Illustrated by Sikela & Nowak and concentrating on domestic problems, it details the exploits of a gang of black market tyre thieves who are given a patriotic “heads-up” after Superman dumps their boss on the Pacific front line where US soldiers are fighting and dying for all Americans…

Drawn by Boring, ‘Superman Sunday Strips #280-282′ from March 1945 then rubbish and belittle the last vestiges of the Third Reich as Hitler and his inner circle desperately try to convince the Action Ace to defect to the side that is comprised of Supermen like them…

In Superman #34 (May/June 1945) Cameron, Citron & Roussos attempt to repeat the magic formula of ‘I Sustain the Wings’ with ‘The United States Navy!’ as Clark is despatched to follow three college football heroes whilst they progress – in different maritime specialisations – through the hellish war in the Pacific…

This enthralling sally through Superman’s martial endeavours conclude with one final Thomas-authored article as Part 5: Atoms for Peace?
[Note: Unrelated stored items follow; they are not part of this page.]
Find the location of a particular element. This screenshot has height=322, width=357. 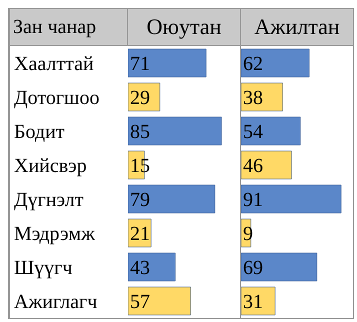

y-tick-label: Дотогшоо is located at coordinates (57, 98).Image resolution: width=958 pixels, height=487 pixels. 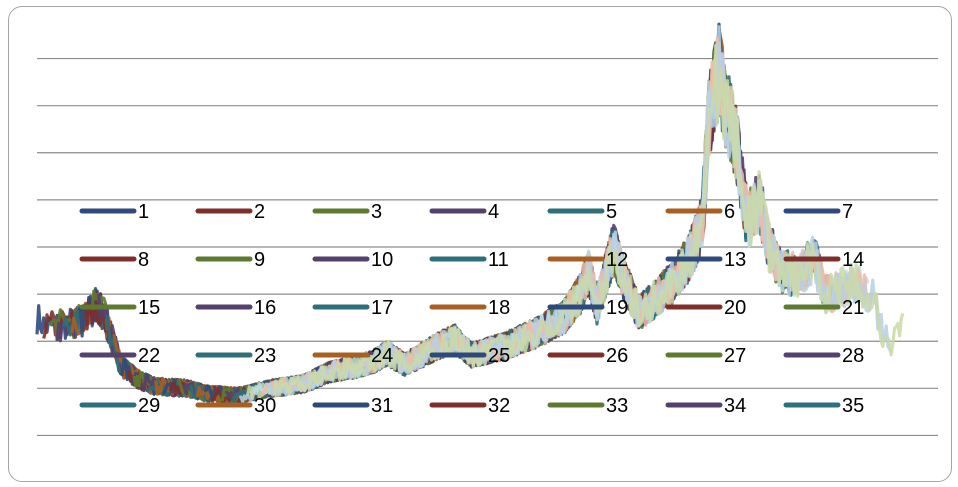 I want to click on legend-label-4: 4, so click(x=494, y=212).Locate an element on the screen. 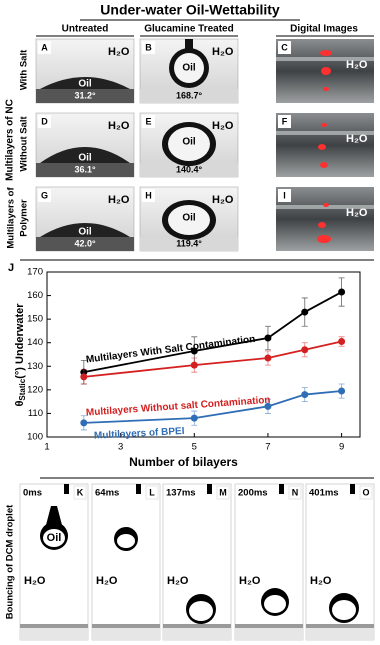 The width and height of the screenshot is (380, 645). x-axis-label: Number of bilayers is located at coordinates (184, 462).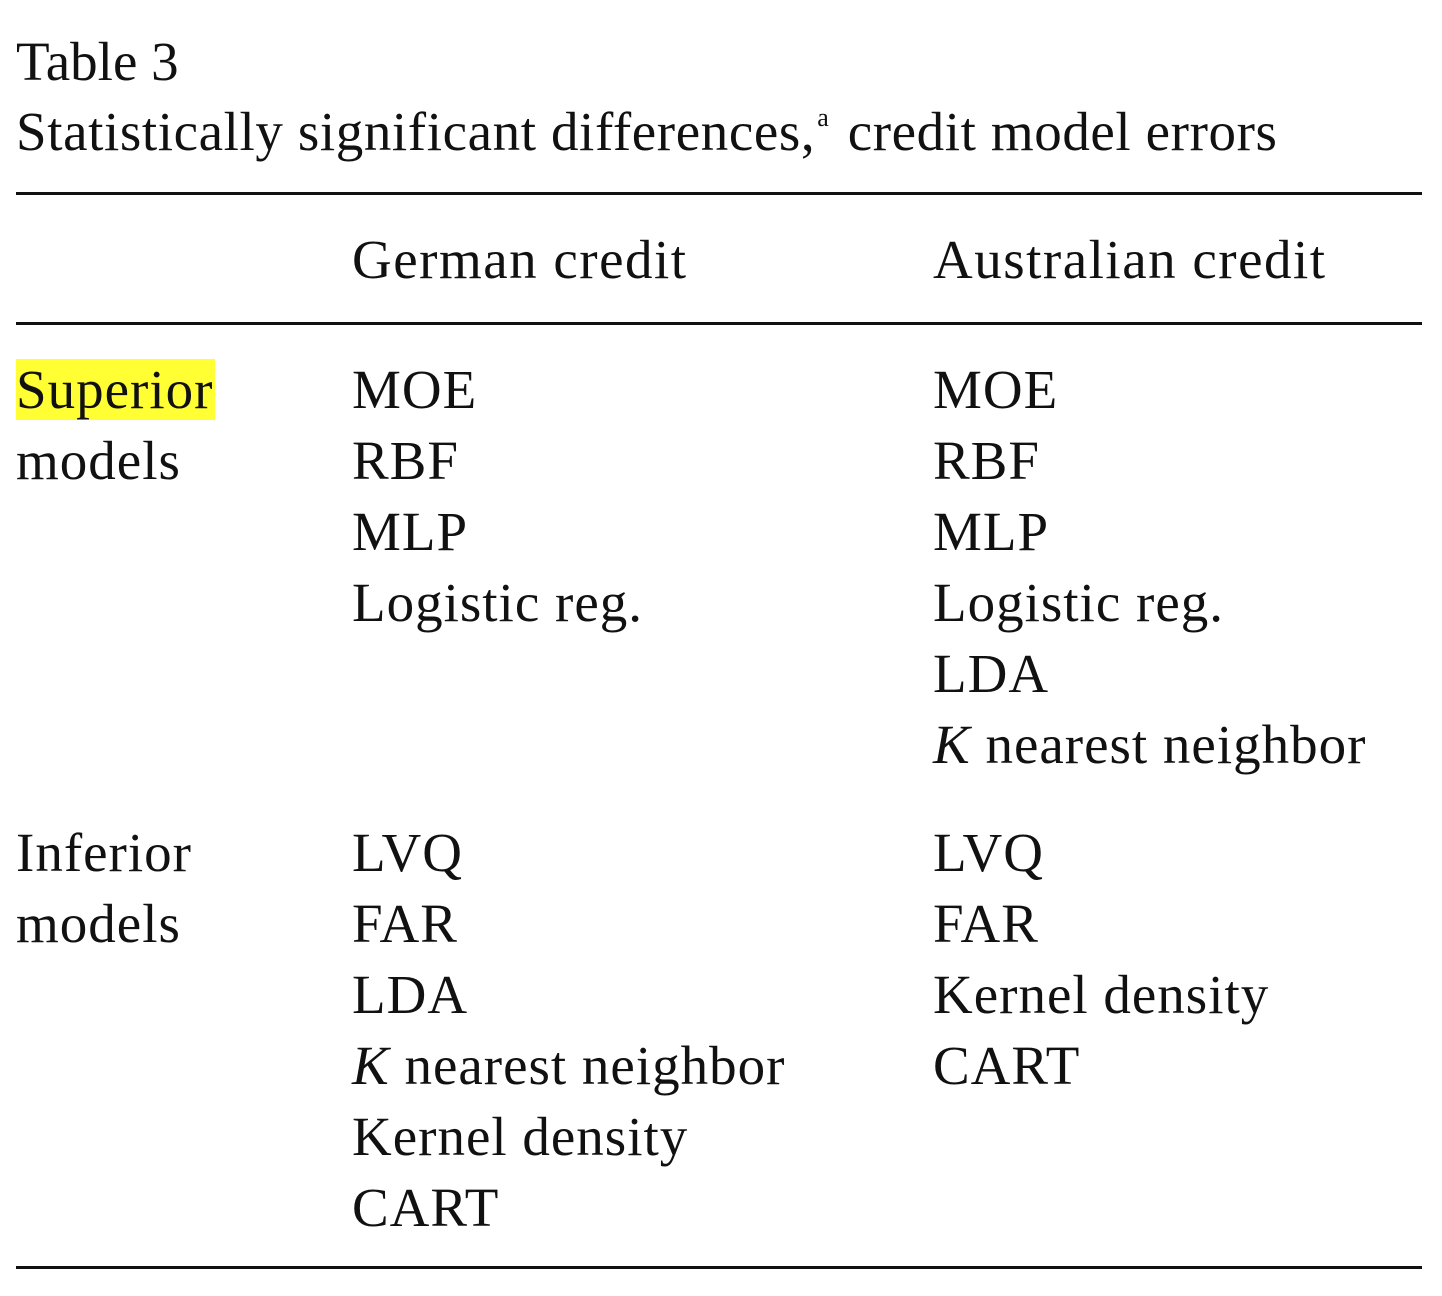 This screenshot has width=1442, height=1296. I want to click on bottom-rule, so click(719, 1268).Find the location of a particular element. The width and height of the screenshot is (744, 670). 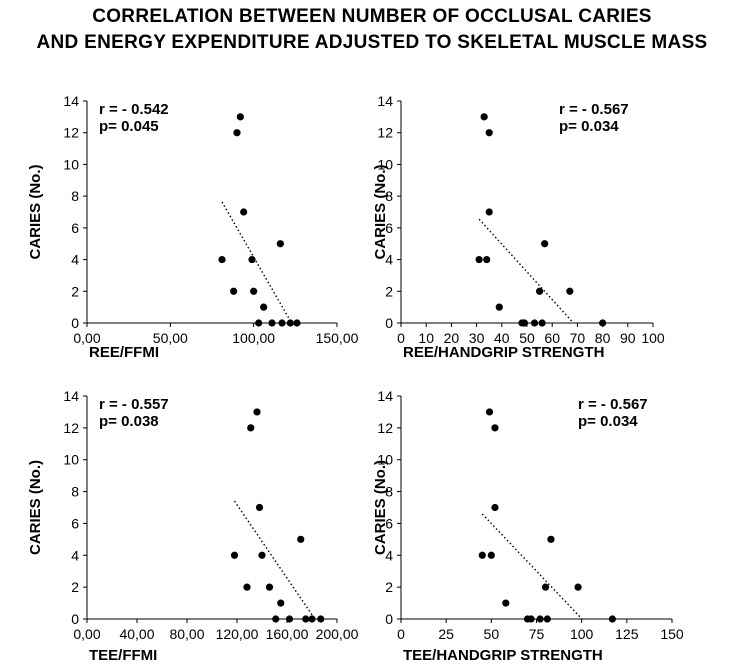

x-tick-label: 75 is located at coordinates (537, 634).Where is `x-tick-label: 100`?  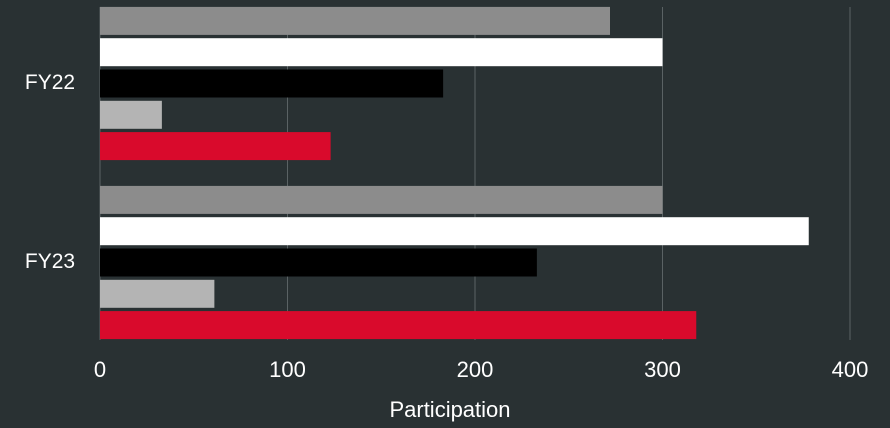 x-tick-label: 100 is located at coordinates (288, 370).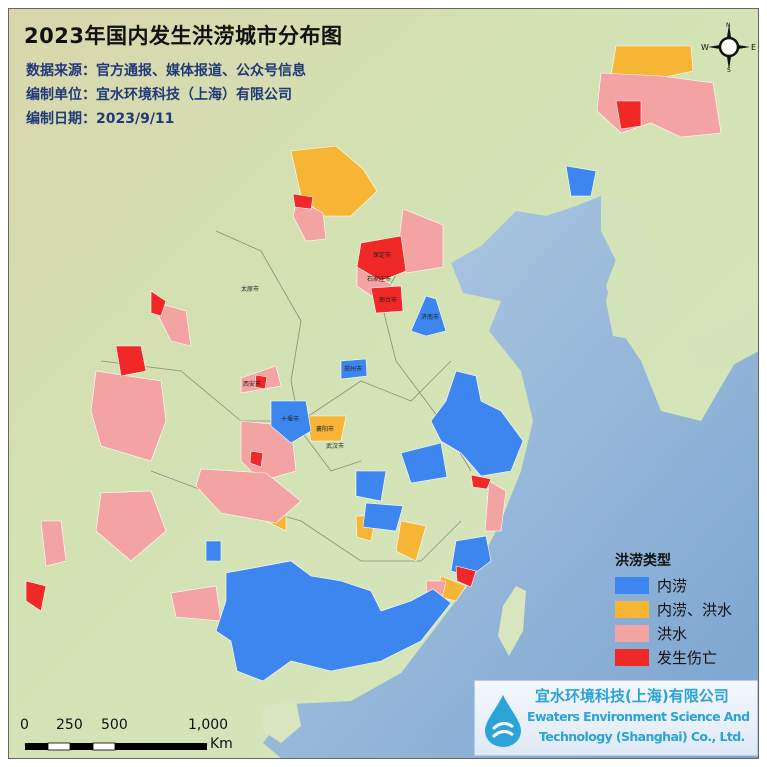 The height and width of the screenshot is (767, 767). What do you see at coordinates (720, 340) in the screenshot?
I see `japan` at bounding box center [720, 340].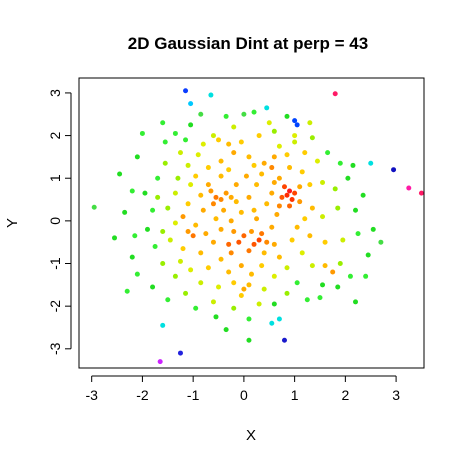 Image resolution: width=465 pixels, height=464 pixels. I want to click on chart-title: 2D Gaussian Dint at perp = 43, so click(248, 44).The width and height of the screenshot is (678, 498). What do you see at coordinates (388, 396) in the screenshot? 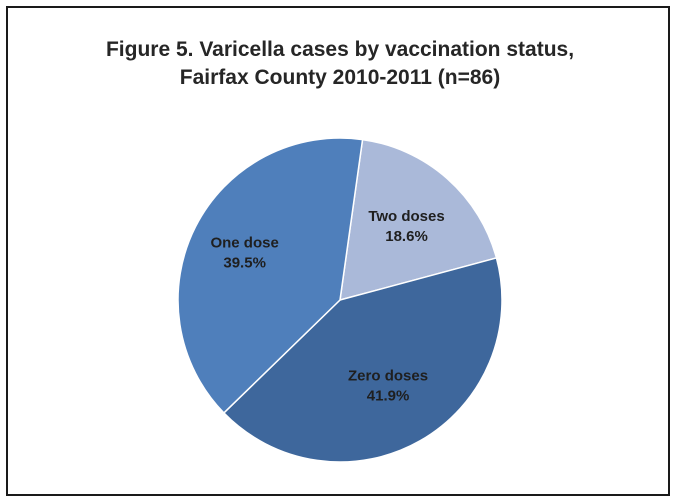
I see `slice-value-zero-doses: 41.9%` at bounding box center [388, 396].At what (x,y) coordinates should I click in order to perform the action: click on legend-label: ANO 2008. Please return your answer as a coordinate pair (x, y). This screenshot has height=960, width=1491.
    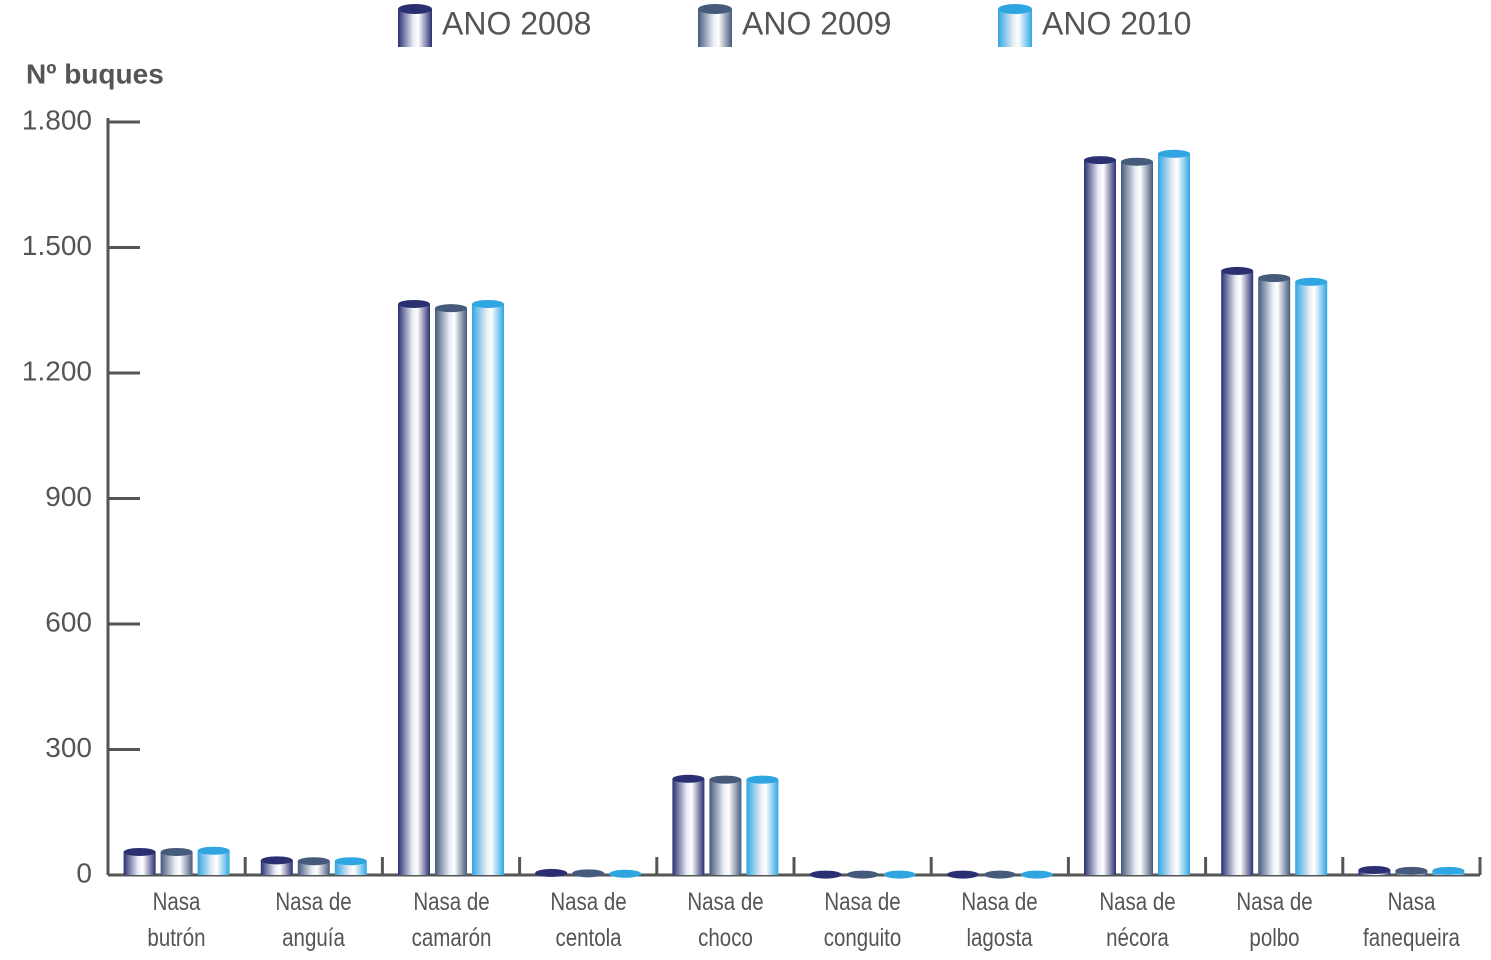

Reveals who the fruits of the top-secret Manhattan Project changed everything…

As fresh and thrilling now as they ever were, these endlessly re-readable epics are perfectly situated in these gloriously luxurious Archive Editions; a worthy, long-lasting vehicle for the greatest and most influential comics stories the art form has ever produced. These Golden Age tales are priceless enjoyment at absurdly affordable prices and in a durable, comfortingly approachable format. What dedicated comics fan could possibly resist them?